И были в нашем саду обширные заросли малины и смородины. Среди высоких и густых смородинных кустов летом была у нас тайная от взрослых молельня, где мы в летние сумерки молились до слез, таких обильных и таких сладких, что даже было досадно и жалко, что они прекращались и приходилось выползать из-под кустов по зову: “Чай пить!”

В эти наши печерские сады зову я моих подружек, живых и умерших, в сады на Рыбальской и на Шияновской улице, где в 8-9-летнем возрасте посетило меня дивное видение неземной Красоты, окруженное сиянием, схожее ликом и одеждой на изображение юной Богоматери в куполе Церкви Общины Красного Креста. (Но это не была Богоматерь.)

25 ноября. Около 5 часов вечера

Дымно-золотой, неяркий закат. Пепельно-серое, к горизонту чуть зеленоватое небо. На фоне заката длинные недвижные сероватые тучки.

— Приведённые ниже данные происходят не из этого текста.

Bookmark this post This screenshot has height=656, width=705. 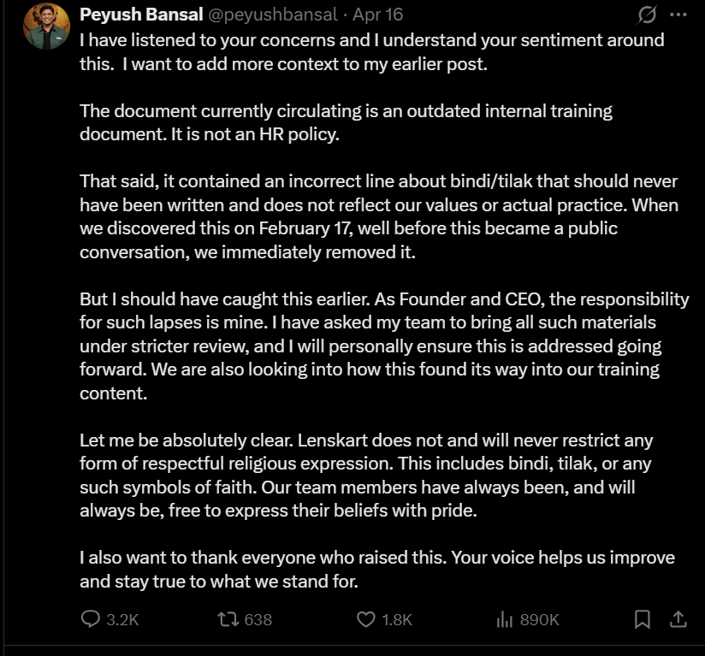coord(643,618)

Полдня в Зубово. У Ники что-то непонятное и очень меня встревожившее в сердце. Назначен постельный режим. Температура – вот уже 5-й день то вскакивает до 38,4, то падает до 36,8. Повезла ему алма-атинский “апорт” и “Черное море” Паустовского. Когда он болеет, мне странно быть не возле его постели. Рядом с огорчением от Никиной болезни ждала меня радость: приезд Алеши Залесского (зам. сын). Я видела, что и он обрадовался мне со всей полнотой искренности внезапно пробужденного ребенка. Я вспомнила потом встречу Анны Карениной в МХАТе, которая очень удалась Алле. Он, когда я разбудила его поцелуем в голову, как Сережа Каренин к своей матери, прижимался ко мне и плечом, и головой, и губами, и полусонно лепетал ласковые слова, – чаще всего свое любимое “родненькая, родненькая”. И лазурные глаза его спросонья были совсем без выражения, как у новорожденного. Смотрели на меня кусочки неба, весенне-теплого, бездонного и безоблачного. И мне было странно и жаль сквозь ответную матерински-бабушкинскую ласковость, что он такой большой, длинный и нельзя его взять на руки и убаюкать какой-нибудь песенкой – он намучился дорогой (дорога ужасная, с легендарной теснотой и неудобствами). Алеша мучился целую осень в чужой ему, хозяйственной, с утра до вечера заботе и работе, заменяя главного врача в психиатрической больнице.